WHAT IS REQUIRED:
A verbatim copy of all entries is the expected output.

ENTRIES SUPPLIED:

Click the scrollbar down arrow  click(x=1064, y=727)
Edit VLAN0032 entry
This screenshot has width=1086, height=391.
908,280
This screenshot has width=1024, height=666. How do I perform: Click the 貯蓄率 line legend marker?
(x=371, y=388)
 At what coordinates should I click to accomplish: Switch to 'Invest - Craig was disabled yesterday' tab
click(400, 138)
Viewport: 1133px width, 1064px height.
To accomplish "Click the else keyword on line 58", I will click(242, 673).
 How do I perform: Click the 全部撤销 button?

RESULT:
Click the scrollbar down arrow  click(x=1064, y=727)
Edit VLAN0032 entry
This screenshot has width=1086, height=391.
908,280
This screenshot has width=1024, height=666. How do I perform: Click the 貯蓄率 line legend marker?
(x=371, y=388)
 At what coordinates should I click to accomplish: Switch to 'Invest - Craig was disabled yesterday' tab
click(400, 138)
Viewport: 1133px width, 1064px height.
To accomplish "Click the else keyword on line 58", I will click(242, 673).
 How do I perform: Click the 全部撤销 button?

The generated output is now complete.